Das im Leaf installierte Informations- und Kommunikationssystem ist über eine Telematikeinheit mit dem Nissan Carwings Data Center verbunden. Der Fahrer kann über die NissanConnect EV App beispielsweise via Smartphone oder PC Informationen Daten über den Ladezustand der Batterie von außen abrufen und sich auf diese Weise schon vor Fahrtantritt über die verbleibende Reichweite informieren. Zudem ist es möglich, über diesen Kanal das Aufladen der Batterien zu programmieren oder von extern die Klimaanlage zu steuern.

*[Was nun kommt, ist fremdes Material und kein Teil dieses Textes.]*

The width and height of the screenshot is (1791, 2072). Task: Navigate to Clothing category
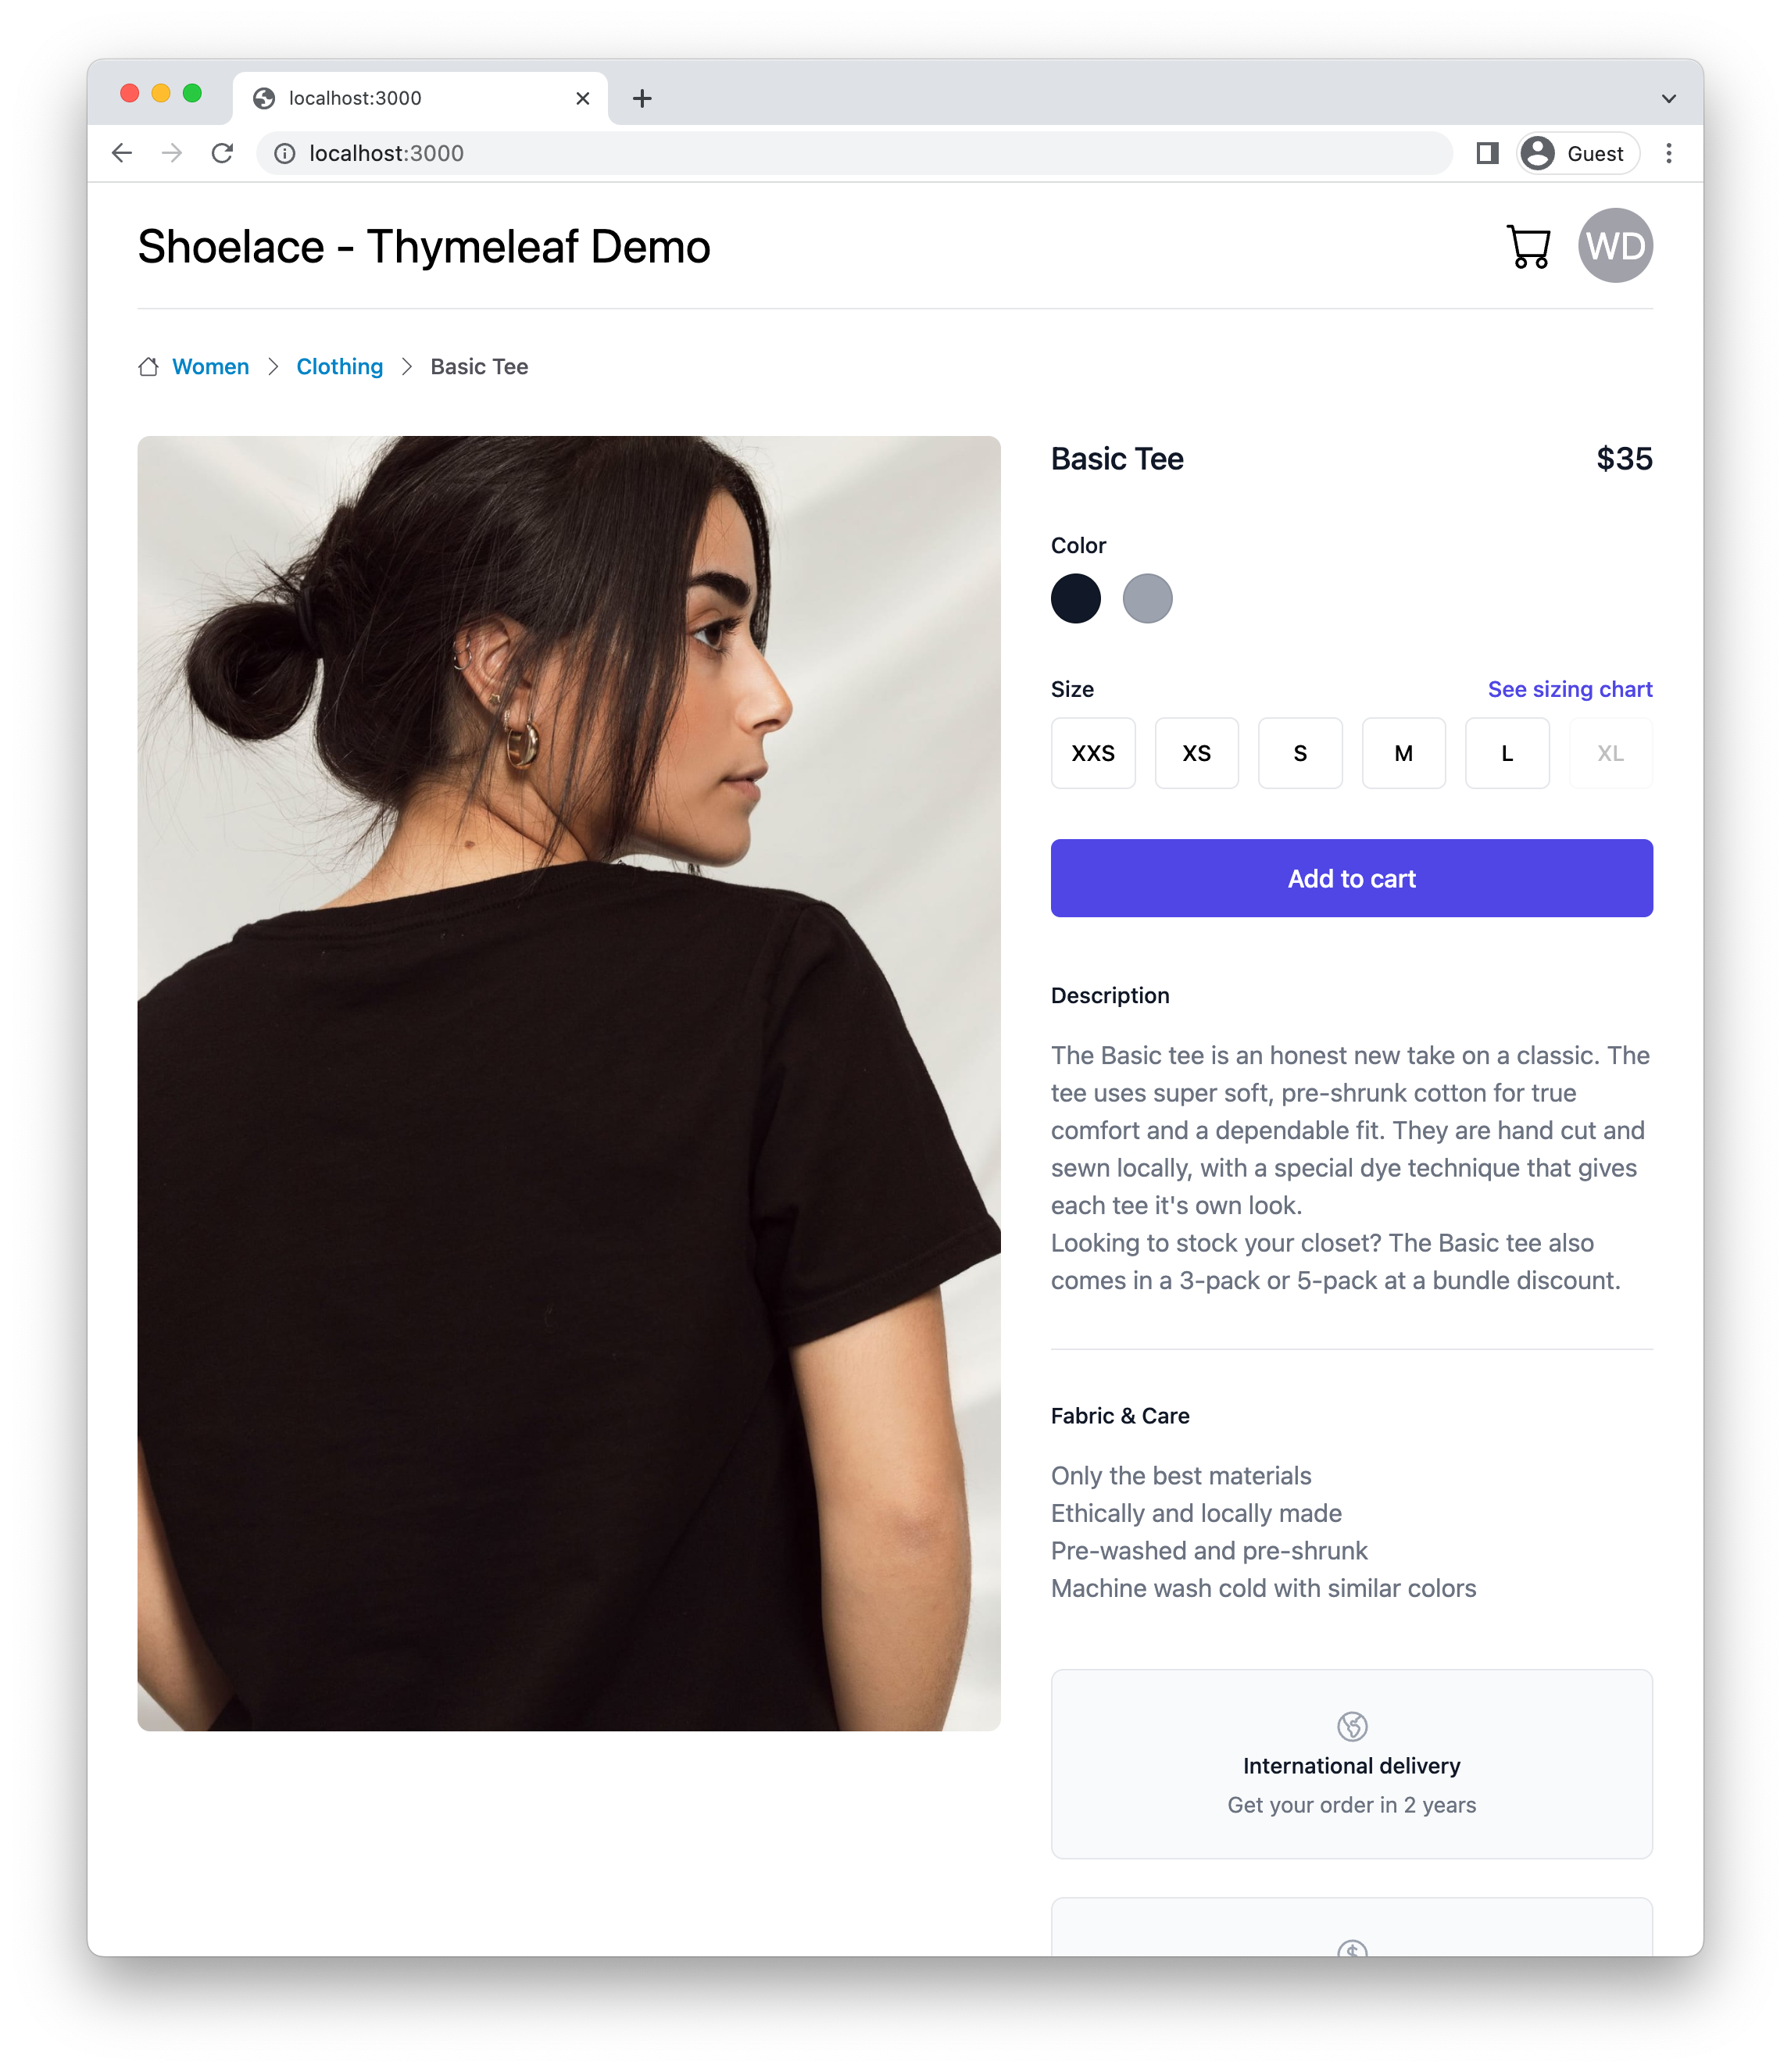coord(338,366)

Doch dieser externe Zugang ist nicht vor Hackerattacken gefeit. Dem IT-Experten Troy Hunt zufolge kann es ohne große Probleme gehackt werden.

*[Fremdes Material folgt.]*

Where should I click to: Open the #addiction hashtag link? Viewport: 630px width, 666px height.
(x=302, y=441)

Ein Hacker benötigt  lediglich die richtige Internetadresse und eine Fahrzeug-Identifizierungsnummer (FIN). Beide Informationen sind frei zugänglich: Die nötigen Webadressen kursieren im Netz, zum Beispiel in einem Elektroauto-Forum. Die FIN des Wagens ist links unten in der Windschutzscheibe für jeden sichtbar. Eine weitere Authentifizierung des Nutzers, beispielsweise mit einem PIN-Code, wird von NissanConnect EV nicht abgefragt.

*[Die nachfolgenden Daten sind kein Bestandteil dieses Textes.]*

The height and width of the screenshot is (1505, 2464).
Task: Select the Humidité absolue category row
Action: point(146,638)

Ein Hacker kann deshalb mit wenigen Computerbefehlen Sitzheizung und Klimaanlage ein- und ausschalten. Auch die Fahrdaten kann der digitale Angreifer ohne große Mühen abfragen und so die Aufenthaltsorte des Leaf-Fahrers herausfinden. Nun ist die App erst einmal deaktiviert, bis der japanische Autobauer die Sicherheitslücke wieder geschlossen hat.